Universities are a hotbed for innovation, as curious minds have the space to think up the next big thing and meet like-minded cofounders. Whether it’s the university spinout scene — that sees companies created by academics commercialising their research — or the group of alumni who decide to found companies after graduating, independent of their alma mater, Europe is awash with entrepreneurial talent.
A new PitchBook ranking has analysed more than 150k founders who graduated from European universities to reveal which university’s alumni have since bagged the most collective cash from VCs.
UK institutions seem to dominate: for funding raised by undergraduate alumni, eight out of the top ten universities are based in the UK, and across the three degree levels analysed (undergraduate, graduate and MBA), 60% of the top 30 spots are occupied by UK-based universities.
To be featured, companies had to have raised their first round between January 1 2013 and September 1 2023 — and total funding data is based on global VC investment raised in that period. Since companies can have more than one founder, and founders can attend multiple schools, it is possible for the same company or founder to count toward multiple universities. University spinouts are also included in the data.
Here are the top 10 institutions whose undergraduate, postgraduate and MBA alumni founders have raised the most cash.
Oxford undergrads bring in the dough
The UK’s University of Oxford comes out on top for the amount of VC cash raised ($8.4bn) in the last decade by undergraduate alumni founders. Notable alumni, according to the PitchBook data, include founder of neobank Monzo, Tom Blomfield, and founder of digital identification company Onfido, Husayn Kassai.

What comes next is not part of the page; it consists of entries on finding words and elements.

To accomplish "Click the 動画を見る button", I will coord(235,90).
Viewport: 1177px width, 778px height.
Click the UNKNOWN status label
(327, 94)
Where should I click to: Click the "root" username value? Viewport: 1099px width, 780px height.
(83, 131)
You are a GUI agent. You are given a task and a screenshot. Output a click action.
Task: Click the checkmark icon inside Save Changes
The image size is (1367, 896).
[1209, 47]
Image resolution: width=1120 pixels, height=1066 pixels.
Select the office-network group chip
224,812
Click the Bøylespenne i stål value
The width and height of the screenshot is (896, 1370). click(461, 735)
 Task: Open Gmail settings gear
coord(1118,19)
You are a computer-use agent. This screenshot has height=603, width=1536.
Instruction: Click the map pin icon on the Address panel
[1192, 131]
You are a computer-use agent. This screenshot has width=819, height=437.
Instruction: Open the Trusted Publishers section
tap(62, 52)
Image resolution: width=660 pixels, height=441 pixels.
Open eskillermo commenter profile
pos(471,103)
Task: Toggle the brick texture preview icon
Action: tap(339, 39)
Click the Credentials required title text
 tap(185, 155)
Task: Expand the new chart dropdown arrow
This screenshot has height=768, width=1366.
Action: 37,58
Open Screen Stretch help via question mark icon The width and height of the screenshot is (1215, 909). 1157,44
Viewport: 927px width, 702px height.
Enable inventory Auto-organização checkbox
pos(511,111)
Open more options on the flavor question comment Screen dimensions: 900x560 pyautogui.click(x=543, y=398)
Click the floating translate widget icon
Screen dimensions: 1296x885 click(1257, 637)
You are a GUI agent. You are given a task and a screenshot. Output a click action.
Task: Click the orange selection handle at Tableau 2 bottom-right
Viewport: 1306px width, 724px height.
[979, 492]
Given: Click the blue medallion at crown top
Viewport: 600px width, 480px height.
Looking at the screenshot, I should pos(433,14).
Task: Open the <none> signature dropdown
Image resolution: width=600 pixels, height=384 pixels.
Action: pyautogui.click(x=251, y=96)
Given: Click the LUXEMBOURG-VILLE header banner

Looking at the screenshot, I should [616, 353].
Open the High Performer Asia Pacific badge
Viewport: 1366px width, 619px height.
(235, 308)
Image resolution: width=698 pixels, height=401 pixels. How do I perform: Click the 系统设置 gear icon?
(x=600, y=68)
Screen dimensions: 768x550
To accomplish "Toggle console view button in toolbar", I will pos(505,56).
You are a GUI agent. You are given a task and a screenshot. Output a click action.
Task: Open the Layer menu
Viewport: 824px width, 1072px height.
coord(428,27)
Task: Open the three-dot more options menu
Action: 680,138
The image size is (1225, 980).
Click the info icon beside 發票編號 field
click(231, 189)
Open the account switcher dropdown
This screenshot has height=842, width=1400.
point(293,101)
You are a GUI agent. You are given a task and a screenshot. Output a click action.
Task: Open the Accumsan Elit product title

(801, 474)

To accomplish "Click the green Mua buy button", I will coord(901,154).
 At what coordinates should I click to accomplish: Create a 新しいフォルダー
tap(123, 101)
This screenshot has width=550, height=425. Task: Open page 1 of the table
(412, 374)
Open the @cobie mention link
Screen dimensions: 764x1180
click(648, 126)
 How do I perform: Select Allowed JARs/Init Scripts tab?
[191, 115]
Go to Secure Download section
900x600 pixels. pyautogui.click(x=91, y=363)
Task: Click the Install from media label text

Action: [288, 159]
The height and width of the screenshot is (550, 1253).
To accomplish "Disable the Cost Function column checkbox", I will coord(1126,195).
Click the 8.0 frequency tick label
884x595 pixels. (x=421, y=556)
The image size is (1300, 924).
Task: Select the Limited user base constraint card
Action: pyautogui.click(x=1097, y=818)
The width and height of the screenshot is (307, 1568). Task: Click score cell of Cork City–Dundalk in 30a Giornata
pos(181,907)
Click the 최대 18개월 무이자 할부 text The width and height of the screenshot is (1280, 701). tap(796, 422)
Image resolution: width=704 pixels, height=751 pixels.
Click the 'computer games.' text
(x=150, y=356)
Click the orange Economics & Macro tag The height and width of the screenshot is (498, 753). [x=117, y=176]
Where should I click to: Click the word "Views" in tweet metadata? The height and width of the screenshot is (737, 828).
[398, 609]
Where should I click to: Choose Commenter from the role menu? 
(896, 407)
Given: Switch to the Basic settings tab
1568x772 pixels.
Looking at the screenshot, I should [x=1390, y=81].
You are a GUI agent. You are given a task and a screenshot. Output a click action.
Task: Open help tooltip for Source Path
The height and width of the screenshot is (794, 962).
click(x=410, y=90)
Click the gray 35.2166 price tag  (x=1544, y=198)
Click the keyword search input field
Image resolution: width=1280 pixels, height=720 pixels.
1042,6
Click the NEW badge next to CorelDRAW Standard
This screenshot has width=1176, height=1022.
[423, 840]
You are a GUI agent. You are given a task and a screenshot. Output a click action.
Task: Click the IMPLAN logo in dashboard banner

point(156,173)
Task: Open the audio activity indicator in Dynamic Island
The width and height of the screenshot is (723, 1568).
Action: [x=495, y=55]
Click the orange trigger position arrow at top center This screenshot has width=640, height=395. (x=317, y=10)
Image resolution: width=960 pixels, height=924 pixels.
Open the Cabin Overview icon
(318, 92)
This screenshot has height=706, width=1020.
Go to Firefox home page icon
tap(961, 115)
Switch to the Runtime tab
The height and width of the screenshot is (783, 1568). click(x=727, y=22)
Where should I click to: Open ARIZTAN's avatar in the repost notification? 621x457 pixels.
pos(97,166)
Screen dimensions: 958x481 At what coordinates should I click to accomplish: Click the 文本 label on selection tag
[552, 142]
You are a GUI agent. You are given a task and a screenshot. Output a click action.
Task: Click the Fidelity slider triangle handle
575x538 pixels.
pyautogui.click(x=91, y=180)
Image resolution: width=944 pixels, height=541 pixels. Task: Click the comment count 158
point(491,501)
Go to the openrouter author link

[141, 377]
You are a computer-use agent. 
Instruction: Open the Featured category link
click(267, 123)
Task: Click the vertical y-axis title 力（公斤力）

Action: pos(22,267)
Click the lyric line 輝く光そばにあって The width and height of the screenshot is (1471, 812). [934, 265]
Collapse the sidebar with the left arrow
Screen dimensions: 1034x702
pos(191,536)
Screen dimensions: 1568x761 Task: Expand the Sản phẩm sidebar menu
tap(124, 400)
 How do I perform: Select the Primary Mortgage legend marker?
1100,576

The university is followed by its Oxbridge rival, the University of Cambridge, which runs it a close second, with $8.2bn raised. Alumni founders from the university include AI startup Improbable cofounders, Herman Narula and Rob Whitehead.
Elsewhere at undergraduate level, the UK is represented by the University of London in third place, London School of Economics (LSE) in fourth and University College London in fifth.
In Europe, Copenhagen Business School is in seventh place — undergraduate alumni founders from the school have raised $2.9bn in the last decade. Notable alumni founders from the school include Jeppe Rindom, cofounder and CEO of fintech Pleo, and Meatless Farm’s cofounder Morten Toft Bech. Germany’s Technical University of Munich — known as a key spinout hub in the country — ranks ninth, also with $2.9bn. Notable alumni founders include Oskari Pétas, cofounder of delivery platform Wolt.
The Oxbridge head to head
When it comes to postgraduate alumni, the Oxbridge rivalry continues: the universities of Oxford and Cambridge come in a close first and second respectively, again. London’s Imperial College comes in at third — its postgraduate alumni founders raised around $18bn less than those from Oxford and Cambridge. London is well-represented at postgraduate level too: LSE — which saw Ali Mazanderani, cofounder of business management platform Teya, attend — and the University of London follow with $10.3bn and $5.2bn, respectively.
Europe has more of a presence at this stage compared to undergraduate level: Sweden’s KTH Royal Institute of Technology comes in sixth, and France sees two institutions, ESCP Business School and HEC Paris — which boasts both insect-based food startup Ynsect’s cofounder, Jean-Gabriel Levon, and insurtech Tractable’s cofounder, Adrien Cohen, as alumni — take up seventh and eighth, respectively.
Founder of Babylon Health Ali Parsa’s alma mater, University College London, follows up in ninth position with founders bagging $4.6bn and Germany’s Technical University of Munich makes another appearance, in tenth, to round off the list.
What about the MBAs?
For MBA graduates looking to bag some funding, it seems INSEAD is the place to set you up for success — MBA alumni founders from the French business school have raised $23bn over the past decade, miles ahead of the $8.6bn that alumni from second-placed London Business School raised.
The University of Oxford drops down to third for MBA alumni, but still sits ahead of its Cambridge rival, which falls to eighth.
The UK as a whole is less represented at MBA level. Spain’s IE Business School takes fourth, France’s ESSEC Business School takes fifth and Swiss IMD Business School takes sixth. ESADE Business School, also based in Spain and where freight transport startup Paack’s cofounder Fernando Benito Galobart studied, follows up in seventh.
After Cambridge, Henley Management College, which was ranked as Europe’s 35th best business school last year according to the FT’s European Business Schools Ranking last year, saw alumni raise $1.5bn. It includes Clive Mitchell, cofounder of embedded finance startup Railsr, amongst its alumni, and pips HEC Paris to ninth position.